Dominique Quinio juge que "le débat portera sur l'impact de ces mesures sur les classes moyennes - si difficiles à définir - que se disputent tous les candidats".

L'Alsace

Selon Patrick Fluckiger, "François Hollande a pris soin de mettre dans son programme une recette en face de chaque dépense. C'est cohérent... comme tout budget prévisionnel. Le programme est-il financé pour autant ? Pas sûr, car Hollande met la barre très haut en ce qui concerne les recettes. Il prévoit une ponction de 49 milliards d'euros par diverses augmentations d'impôts, ce qui représente plus de 2 % du PIB. C'est énorme. Il mise sur une croissance de 1,7 à 2,5 % à partir de 2013. L'avant-dernier budget Sarkozy a été bâti autour des mêmes chiffres".

"Le PS avait reproché alors au gouvernement de faire preuve d'un optimisme irréaliste, certains socialistes accusant même le président de " tromper " les Français. Cela n'empêche pas François Hollande de reprendre des chiffres hautement aléatoires, et qui seront d'autant plus difficiles à atteindre que le choc fiscal promis, notamment aux banques, freinera considérablement l'investissement. Et aussi la consommation, car les ménages seront en première ligne".

Sud Ouest

Pour Bruno Dive, "le bretteur et le blagueur ont laissé place à un homme grave, crise et élection obligent : François Hollande ne veut plus être homme à plaisanter, du moins en public. Il a aussi le souci de convaincre que son projet n'est pas une blague, et qu'il ne se prend pas pour un magicien détenant une baguette magique".

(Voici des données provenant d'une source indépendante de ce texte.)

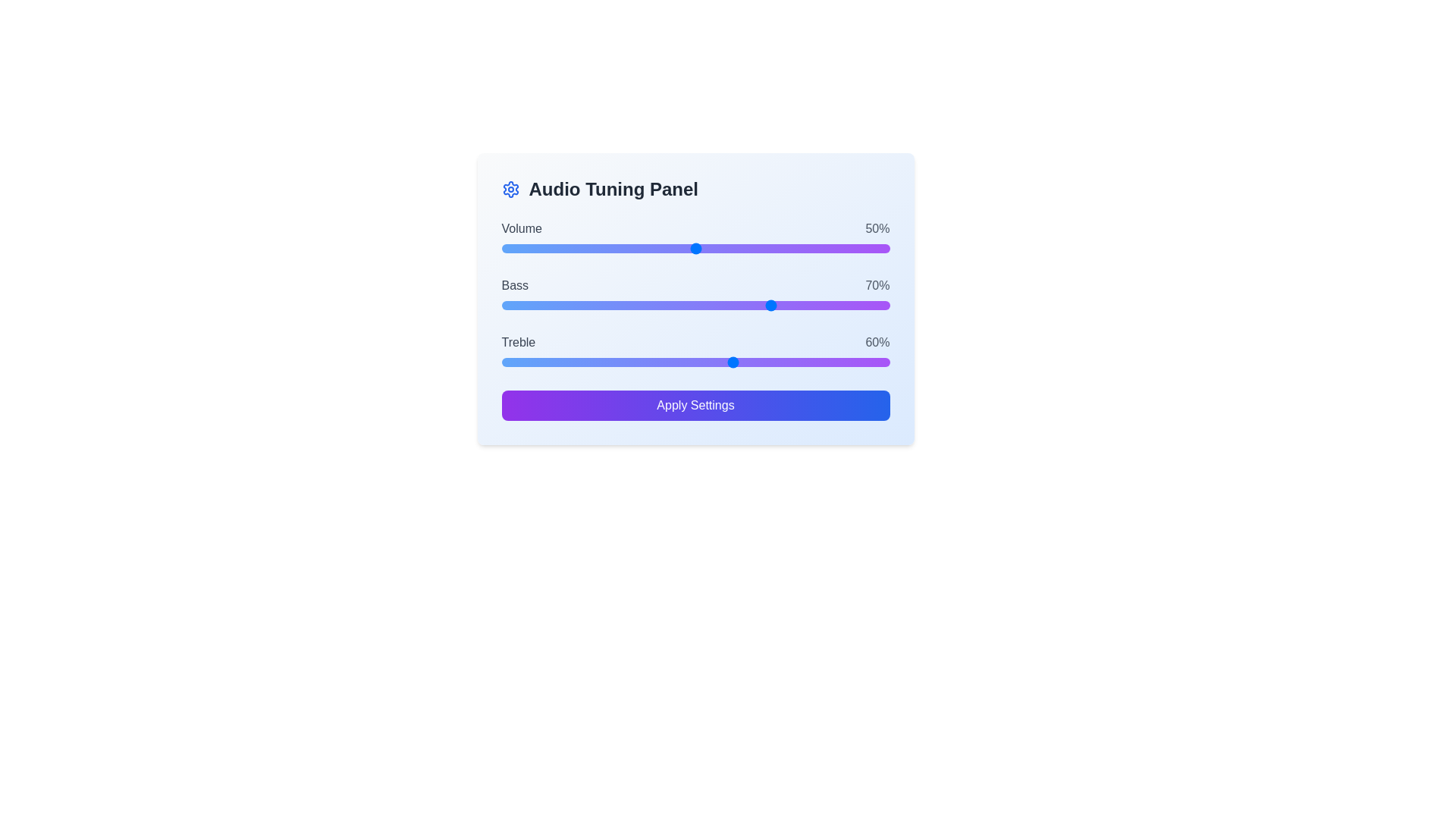 The image size is (1456, 819). I want to click on the bass level, so click(501, 305).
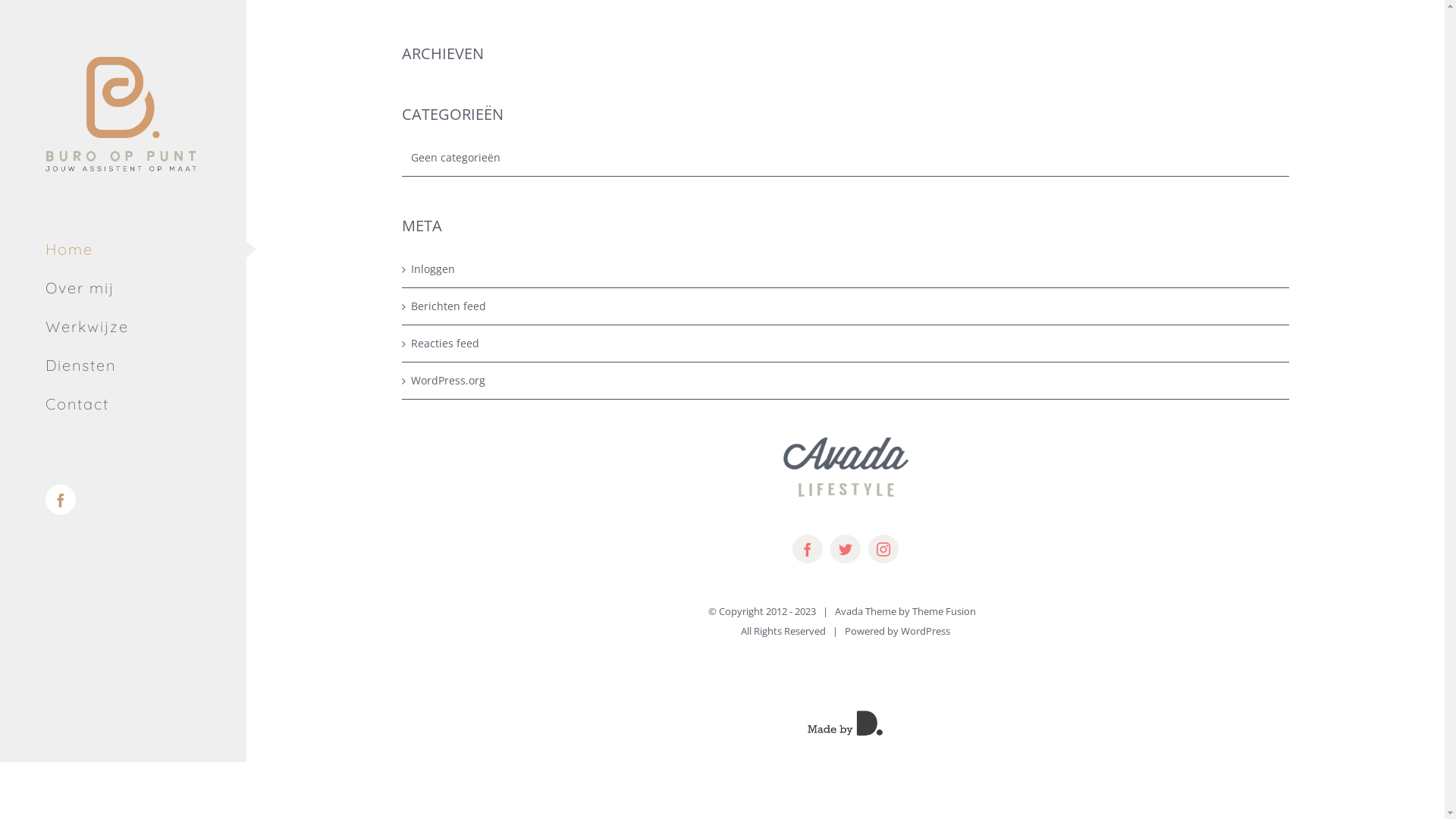 Image resolution: width=1456 pixels, height=819 pixels. Describe the element at coordinates (411, 306) in the screenshot. I see `'Berichten feed'` at that location.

"Hier, il avait à coeur de montrer que ses 60 propositions (c'est beaucoup, mais deux fois moins que Mitterrand en 1981) étaient financées, que le désendettement du pays ne devait pas empêcher quelques dépenses ciblées, en faveur des plus modestes ou de l'éducation. Que seuls les plus riches seraient mis à contribution, tandis que seraient épargnées les fameuses classes moyennes. Ce qui reste à démontrer, au moins pour ce qui est des classes moyennes supérieures. De même le flou demeure-t-il sur le financement des 20 milliards de dépenses nouvelles. Et quand c'est flou, c'est qu'il y a un loup, comme disait Martine Aubry".

Ouest-France

Sous le titre "Merci les riches et la croissance", Michel Urvoy observe que la suppression du déficit dans le projet du candidat socialiste repose entièrement sur la croissance : "Soit elle est au rendez-vous, et le projet tient la route, mais la dette reste tout de même entière. Soit elle flanche, les promesses sont intenables et la dette explose".

La Voix du Nord

Après avoir rappellé que le ministre, Laurent Wauquiez, "voit François Hollande comme l'oncle Picsou des ménages à revenus moyens, lorgnant sur leurs maigres acquis fiscaux", le journaliste, Hervé Favre, affirme : "François Hollande a senti le danger". "Hier, il s'est donc affiché en grand défenseur de ces chères classes moyennes qu'on s'arrache".

La Montagne

Xavier Panon écrit : "la fragile ligne de crête qu'il (François Hollande) propose aux Français d'emprunter avec lui présente en tout cas plusieurs mérites. D'abord, son alternative va enfin sortir la campagne de ses médiocres polémiques. Ensuite, elle conjugue, en 60 mesures, sa réponse à la crise par un double effort : réduction du déficit et priorité aux PME et à la jeunesse, avenir du pays".

"S'il ne promet, pour éviter tout désenchantement, que ce qu'il peut tenir, il sera confronté à la fiabilité de ses hypothèses un peu optimistes. Le travail de sape d'Alain Juppé, hier soir, a montré que la bataille de la crédibilité sera très rude."